Stone with Donatella Versace.
Being friends with Donatella Versace “is like a warm bath,” says Stone. The actor’s 2004 divorce from journalist Phil Bronstein was a topic of tabloid intrigue, and Versace offered her a safe haven. “She invited me to Gianni’s house in Lake Como, Italy. She asked our friend Prince Albert [of Monaco] to send his butler to take care of me. Down by the lake, there’s this beautiful semicircle seat around an eternal flame that has a baby deer over it, which is Gianni’s grave. I hiked down every day and sat in there and meditated with Gianni.”
Stone has campaigned tirelessly for HIV/AIDS-related causes throughout her career, but this meeting with Magic Johnson (above left) at a 1996 amfAR benefit had extra meaning: The Los Angeles Lakers legend was the unlikely inspiration for her performance in Basic Instinct. “When Magic was playing, I went every chance I got because I was obsessed with his no-look pass, ” she said. “I decided that my character understood the no-look pass, and that was how she functioned. I based her movements on how Johnson ran his team without ever looking at them.”
Stone with her brother Michael; her mother, Dorothy; and sister Kelly.
Stone often makes giving a family affair. She and her sister, Kelly, cofounded Planet Hope, a charity that provides educational resources for underprivileged kids. Above: Stone at a 1994 event, where she was honored with a Spirit of Compassion Award, alongside her dates for the night: (from left) her brother Michael; her mother, Dorothy; and Kelly.
Anne Heche, Stone and Cher at the Women in Film 7th Annual Lucy Awards.

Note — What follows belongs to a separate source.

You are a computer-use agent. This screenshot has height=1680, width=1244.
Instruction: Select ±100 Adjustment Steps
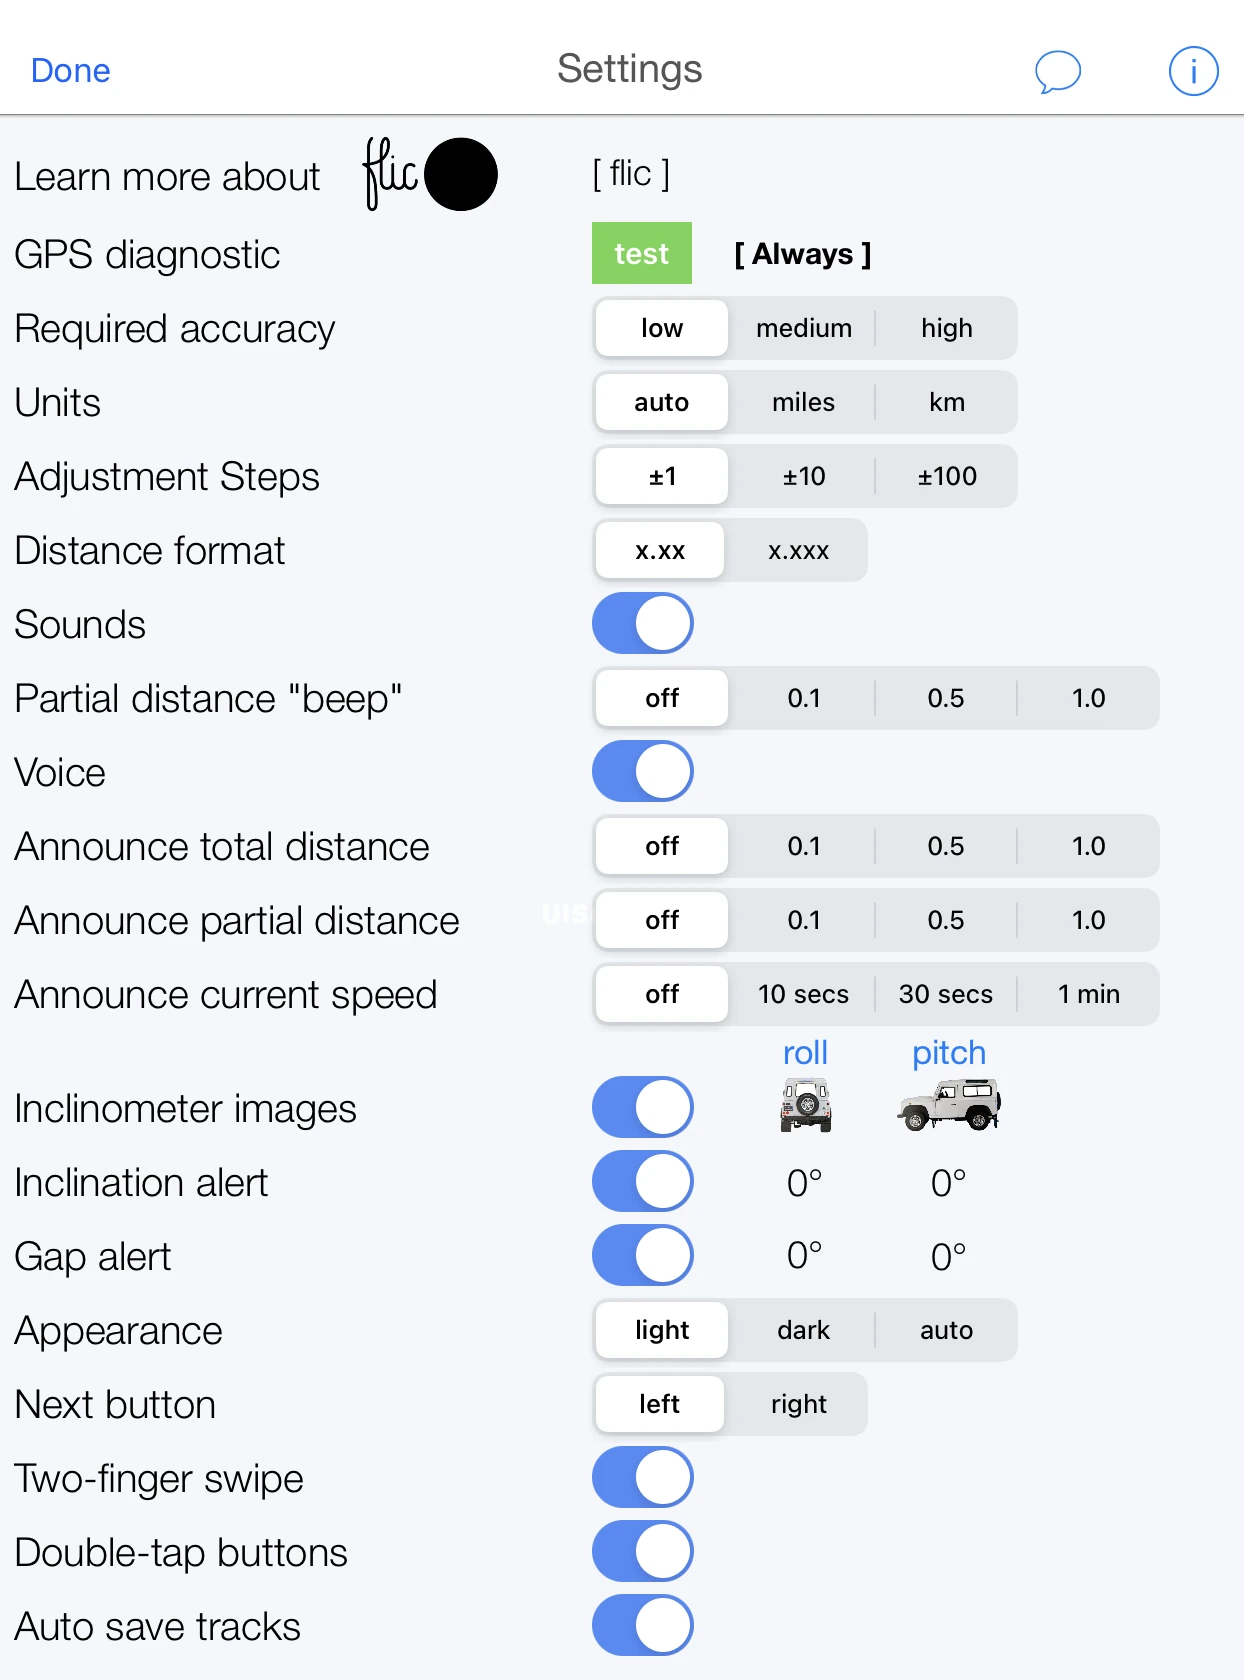(x=945, y=476)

In 2000, Stone starred opposite Ellen DeGeneres in If These Walls Could Talk 2, directed by Anne Heche, DeGeneres’s partner at the time. Stone and Heche (far left) joined Cher, who had starred in the original film, to pick up an award at the 2000 Women in Film Honors. “That I got to spend the day with Cher was really a highlight of my life. She’s probably one of the coolest women who ever walked the planet.”
Stone has three adopted sons: Roan, Laird, and Quinn. “I made this very brave decision to raise three boys, knowing that no one would want to date me, because men are innately selfish. It’s the greatest thing I ever chose to do,” says Stone, who’s pictured with her boys. “When they were little, they would ask, ‘What kind of family are we?’ I would say, ‘We’re a happy family.’ When they started first grade and the other kids all had dads, they said, ‘They have dads.’ I would say, ‘Wait till the third grade.’ And by the third grade, half of their friends did not have dads. And I was like, ‘See, we’re a happy family.’ ”
Stone picked up painting during the pandemic and hasn’t stopped. Of the image above, she says, “I’m an obsessive swimmer. I got out of the pool, and I saw something on the painting that I wanted to fix. My friend took that picture, and I was like, ‘Well, now the whole world can see that I have no ass.’ ” She’s since staged solo shows in Los Angeles, San Francisco, Connecticut, and Berlin.
Stone in season 3 of Euphoria.
Stone’s role on Euphoria pairs her with Maude Apatow, who plays Lexi Howard, the quiet sister of Cassie (played by Sydney Sweeney). Maude “is very special, very smart, and super professional,” says Stone. “I’ve told her that she is my secret daughter-in-law. I’ve claimed her.” Stone also got a chance to share a set with fellow Euphoria newcomer Homer Gere, the son of her Intersection costar Richard Gere. “I really loved that because Richard and I have been friends for 100 years.”